▶ **Instructions to follow**: Present the items below as a numbered list, omitting any blank lines.

▶ **Raw records**:
::::::::::
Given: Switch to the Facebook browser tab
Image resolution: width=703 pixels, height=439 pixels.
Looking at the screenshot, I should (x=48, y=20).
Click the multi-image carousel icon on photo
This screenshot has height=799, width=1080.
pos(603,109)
::::::::::
▶ **Complete response**:
1. Given: Switch to the Facebook browser tab
2. Image resolution: width=703 pixels, height=439 pixels.
3. Looking at the screenshot, I should (x=48, y=20).
4. Click the multi-image carousel icon on photo
5. This screenshot has height=799, width=1080.
6. pos(603,109)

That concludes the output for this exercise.